Vodafone to buy Idea Cellular? NSE seeks clarification after TV report

ideaThe NSE has sought clarification from Idea Cellular after television channel CNBC TV18 reported that the company was in preliminary talks with Vodafone to merge its operations.

“Exchange have advised the Company to provide clarification/confirmation on the news item in detail including the following: a) Whether such negotiations were taking place and b) Whether you/company are aware of any information that has not been announced to the Exchanges which could explain the aforesaid movement in the trading,” the NSE said.

The request follows a report in the TV channel to the effect that Idea Cellular is exploring options for strategic deal with Vodafone and are in “explanatory talks with a possible merger” at the end of the tunnel.

Idea’s sale has been much speculated upon every time there is talk of increased competition in the Indian telecom market.

The company, against all odds, has not only remained independent, but has has been the fastest growing in India for quite some time.

Last quarter marked a watershed moment for the Aditya Birla Group firm after it reportedly overtook Vodafone as the No. 2 data operator in the country.

Vodafone had been the strong No. 2 telecom provider in India for years, though Idea was always seen as the more nimble among the top three telcos.

It was widely speculated that Mukesh Ambani’s Reliance Industries would try to buy Idea, but Ambani chose to build a modern, all-IP network from scratch instead.

Idea Cellular and Vodafone are seen as weak competitors to Bharti Airtel and Reliance Jio due to their focus on and dependence on voice services.

Going forward, it is assumed that data will play a more prominent role in Indian telecom and players who get most of their revenue and profit from voice will face tough times.

Idea has been more aggressive in chasing the data opportunity of late compared with Vodafone. The Aditya Birla Group firm, for example, is estimated to have several times the total number of 4G towers compared with Vodafone. It also has nearly twice as much 4G spectrum as Vodafone, a wholly-owned unit of the namesake British company.

Vodafone has earlier sent signals that it could look at Idea as a potential acquisition target.

Back in February, the company’s India head Sunil Sood said in an interview that “it was cheaper for him to buy my biggest rival than buying 10 MHz of 700 MHz,” remarking on the high spectrum prices.

As of yesterday, Idea Cellular had a market capitalization of less than 35,000 cr, while the starting price of one block (5 MHz) of 700 MHz band spectrum in the upcoming auction is around Rs 57,000 cr.

Idea’s shares have jumped 7% on the news that the British company could be exploring a merger.

As is the case with most such deals, the transaction is likely to be structured as a share swap, and could also pave the wave for an reverse listing of Vodafone India on local stock markets.

Idea Cellular was itself born of several such mergers. It was born of the merger of some of Birla’s, AT&T’s and Tata’s telecom businesses in India.
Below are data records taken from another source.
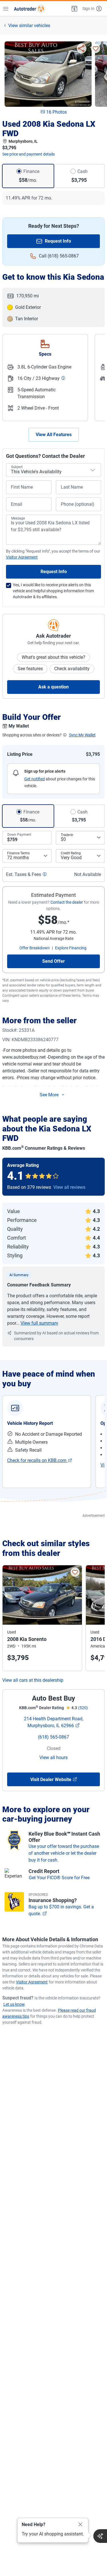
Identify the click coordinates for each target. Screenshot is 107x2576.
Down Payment (19, 835)
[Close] (80, 2524)
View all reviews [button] (69, 1187)
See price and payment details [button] (28, 154)
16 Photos (56, 112)
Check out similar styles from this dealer (46, 1548)
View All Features (54, 434)
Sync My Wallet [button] (82, 735)
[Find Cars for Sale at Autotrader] (29, 8)
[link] (39, 1460)
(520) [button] (83, 1707)
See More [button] (49, 1094)
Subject (17, 467)
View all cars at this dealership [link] (32, 1680)
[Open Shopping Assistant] (100, 2536)
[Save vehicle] (95, 48)
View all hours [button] (53, 1757)
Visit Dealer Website (50, 1779)
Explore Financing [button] (70, 948)
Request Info (58, 241)
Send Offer (53, 961)
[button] (74, 8)
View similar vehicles (29, 25)
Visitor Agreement (32, 1982)
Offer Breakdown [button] (34, 948)
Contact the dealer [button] (67, 902)
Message (18, 518)
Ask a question (53, 687)
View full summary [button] (39, 1323)
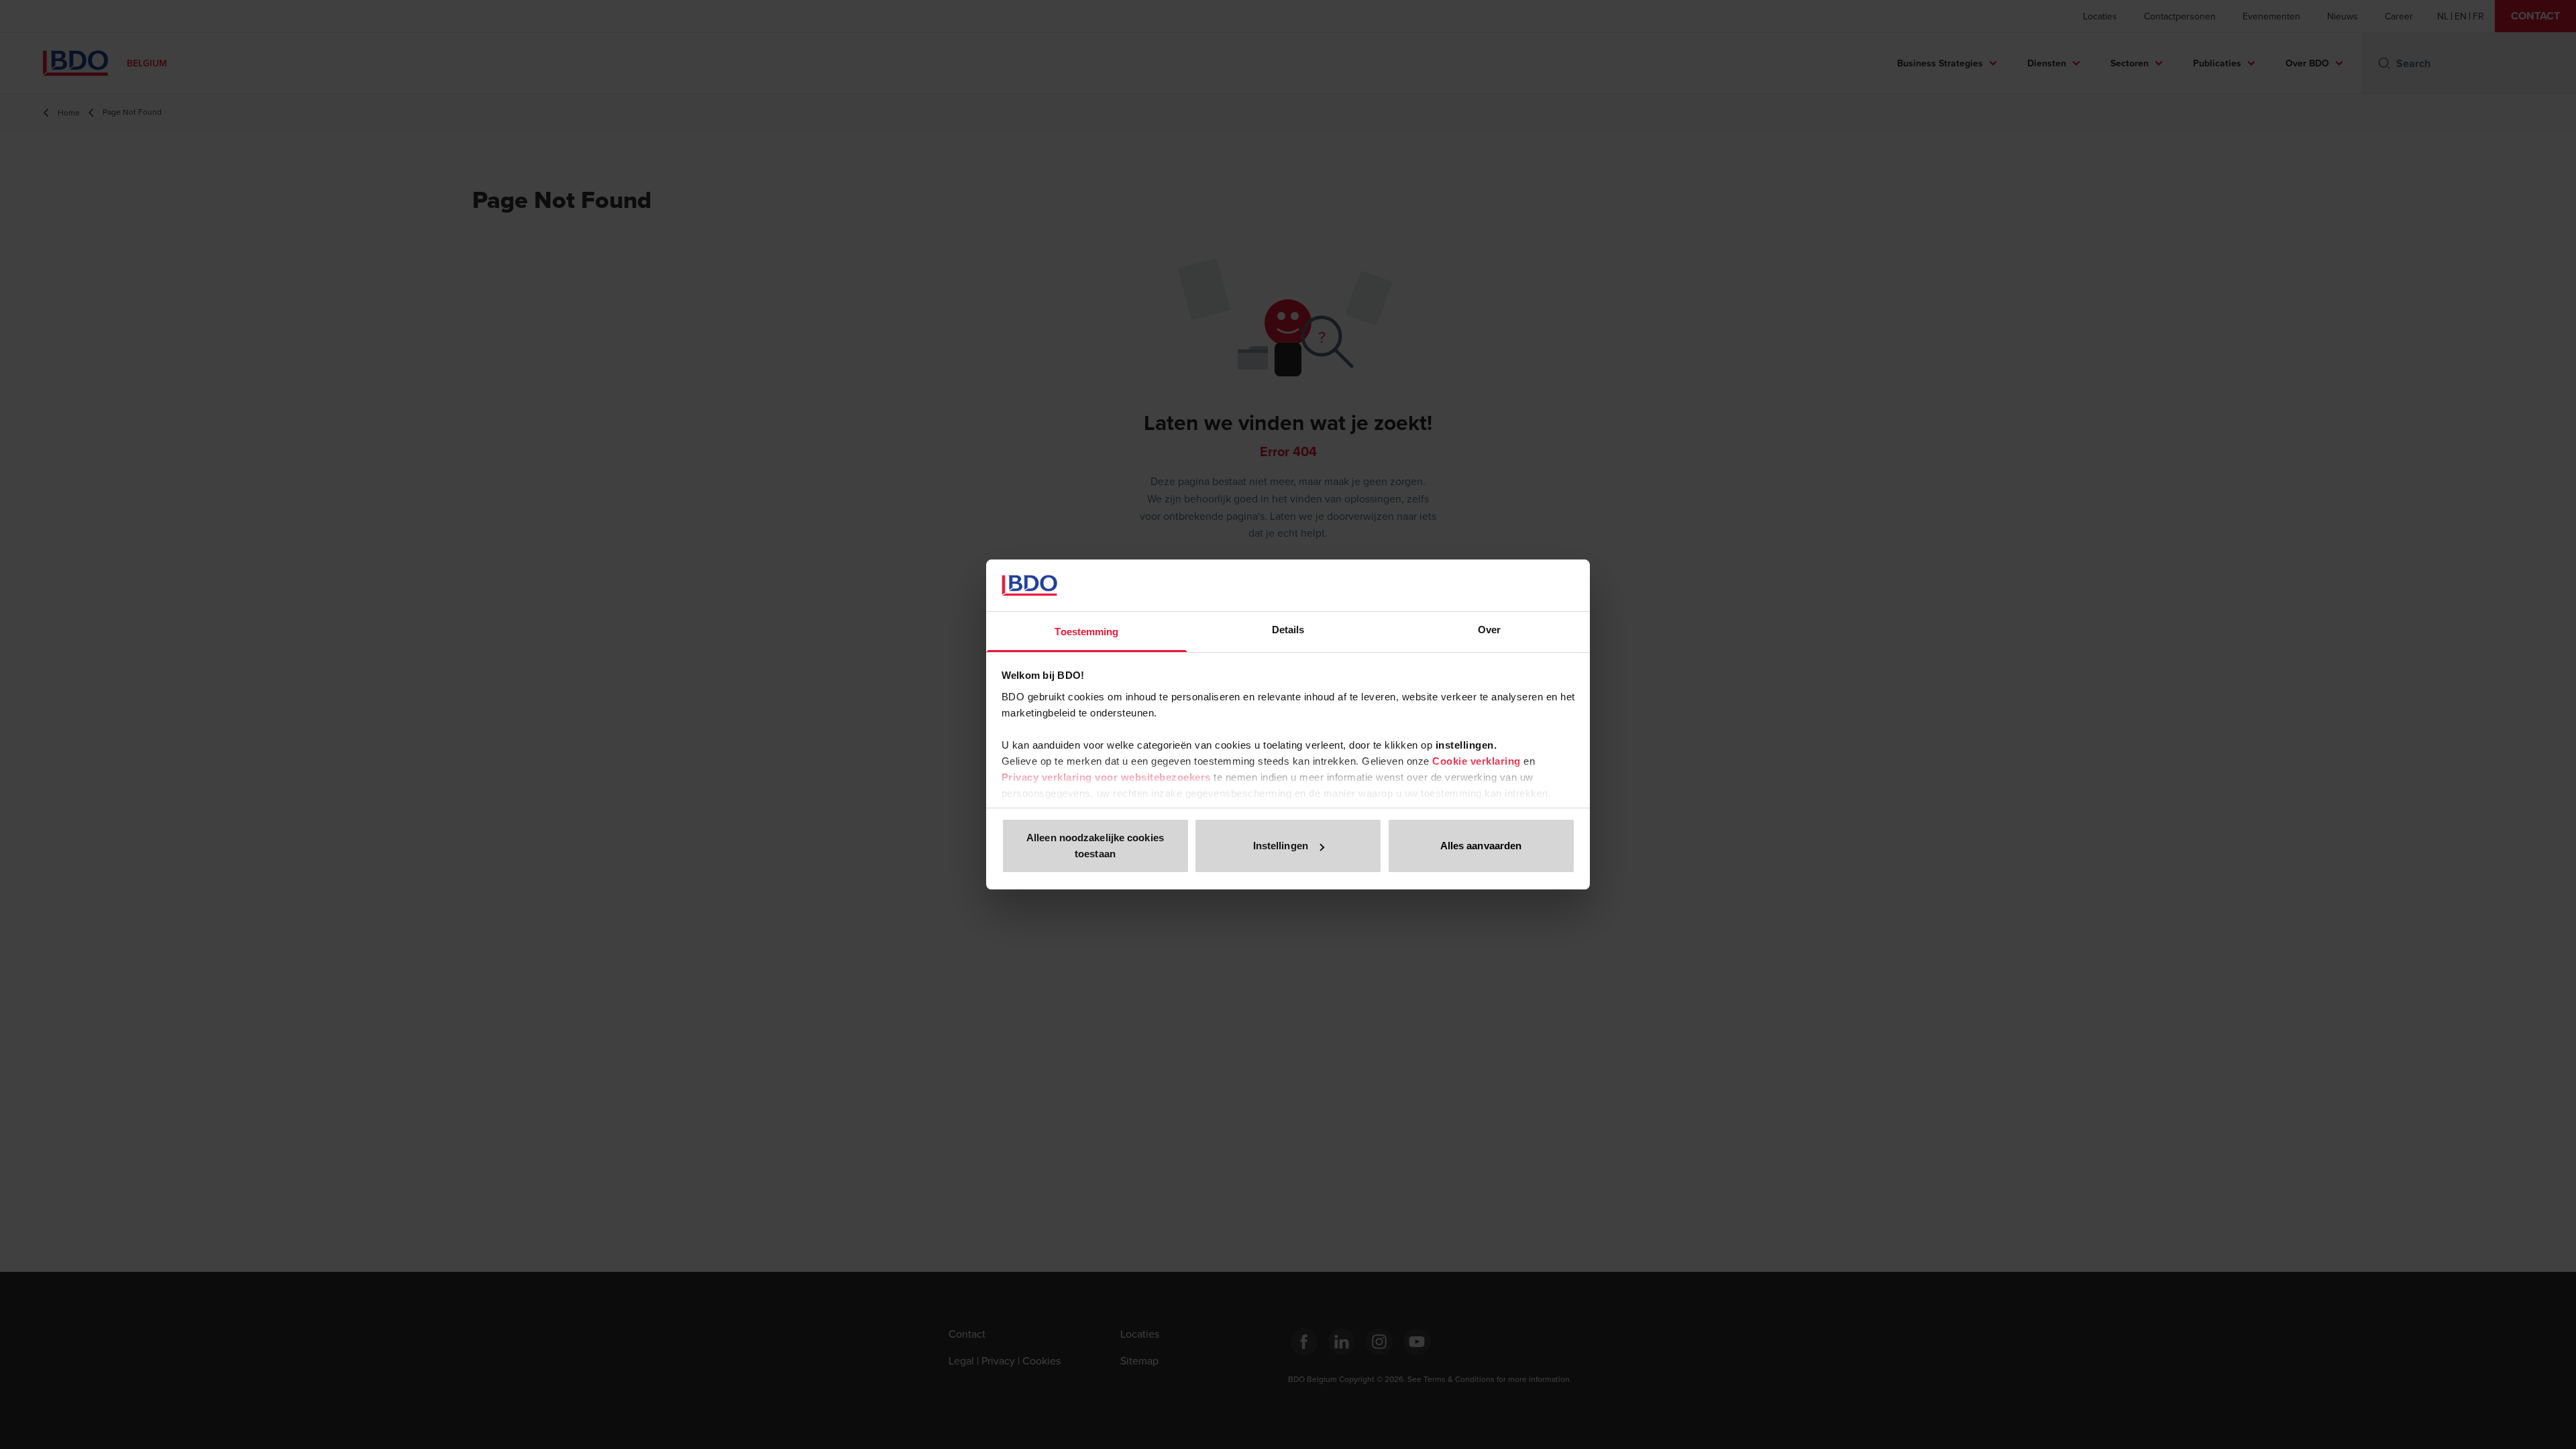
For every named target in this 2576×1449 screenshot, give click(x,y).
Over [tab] (1489, 629)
UPDATE: The company denied the report and said the news item is “absolutely untrue and preposterous.”


The deal will not be an easy one to consummate due to India’s strict policies on market share and spectrum holding.

No single company, for example, can hold more than 50% of the spectrum in any single band, while in states like Kerala, Vodafone and Idea together hold 100% of the most lucrative spectrum, the 900 MHz band.

Reliance Communications, which is in talks to take over Aircel Cellular’s mobile operations, also ran up against such roadblocks, though the two are much smaller companies.

Aircel, however, was quick in disposing off its assets such as spectrum before the deal to facilitate the take-over.

Besides spectrum cap issues, a merger would pose major difficulties for the two companies in at least five circles, where the merged entity would end up with over 50% of the total market by revenue. In two-three circles, the combined entity would have over 50% of the total active subscribers as well, which is also prohibited according to India’s M&A guidelines.

As such, it has always been speculated that any merger involving two of the top three operators will be of the nature of a strategic tie-up rather than an all-out merging of capital.

For example, Vodafone, Idea and Airtel had intracircle roaming pacts — effectively allowing their subscribers to tap into any network without excess charges — for 3G services for several years until Airtel dropped out of the alliance after buying spectrum.

An intra-circle roaming and network sharing agreement is seen as a more likely outcome of the talks compared with an all-out merger, though the possibility of the latter cannot be denied totally.